Recorded data
□ □ □ □ □ □ □
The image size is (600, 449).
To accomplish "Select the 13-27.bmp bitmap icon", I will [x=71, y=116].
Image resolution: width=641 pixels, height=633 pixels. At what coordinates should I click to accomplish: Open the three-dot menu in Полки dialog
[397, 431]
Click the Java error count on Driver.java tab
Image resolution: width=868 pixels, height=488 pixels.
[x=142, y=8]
□ □ □ □ □ □ □
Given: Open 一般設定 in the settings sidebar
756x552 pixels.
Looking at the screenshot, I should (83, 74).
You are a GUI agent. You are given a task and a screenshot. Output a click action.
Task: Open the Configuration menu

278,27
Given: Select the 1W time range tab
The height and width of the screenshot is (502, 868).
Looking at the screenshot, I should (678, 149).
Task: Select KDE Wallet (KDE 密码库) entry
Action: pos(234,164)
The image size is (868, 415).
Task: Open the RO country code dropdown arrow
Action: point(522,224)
□ □ □ □ □ □ □
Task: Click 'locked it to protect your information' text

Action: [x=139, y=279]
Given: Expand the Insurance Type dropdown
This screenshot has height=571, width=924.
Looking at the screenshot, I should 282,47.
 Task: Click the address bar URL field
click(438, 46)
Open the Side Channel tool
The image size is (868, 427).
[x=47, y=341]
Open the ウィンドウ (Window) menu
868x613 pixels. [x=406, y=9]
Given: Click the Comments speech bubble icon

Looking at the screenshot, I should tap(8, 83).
□ □ □ □ □ □ □
Task objective
The line above containing "Given: Open 一般設定 in the settings sidebar", the line containing "Given: Select the 1W time range tab", and every line between them are to be transcribed exactly; no other line is wanted.

Exercise result
Given: Open 一般設定 in the settings sidebar
756x552 pixels.
Looking at the screenshot, I should (83, 74).
You are a GUI agent. You are given a task and a screenshot. Output a click action.
Task: Open the Configuration menu

278,27
Given: Select the 1W time range tab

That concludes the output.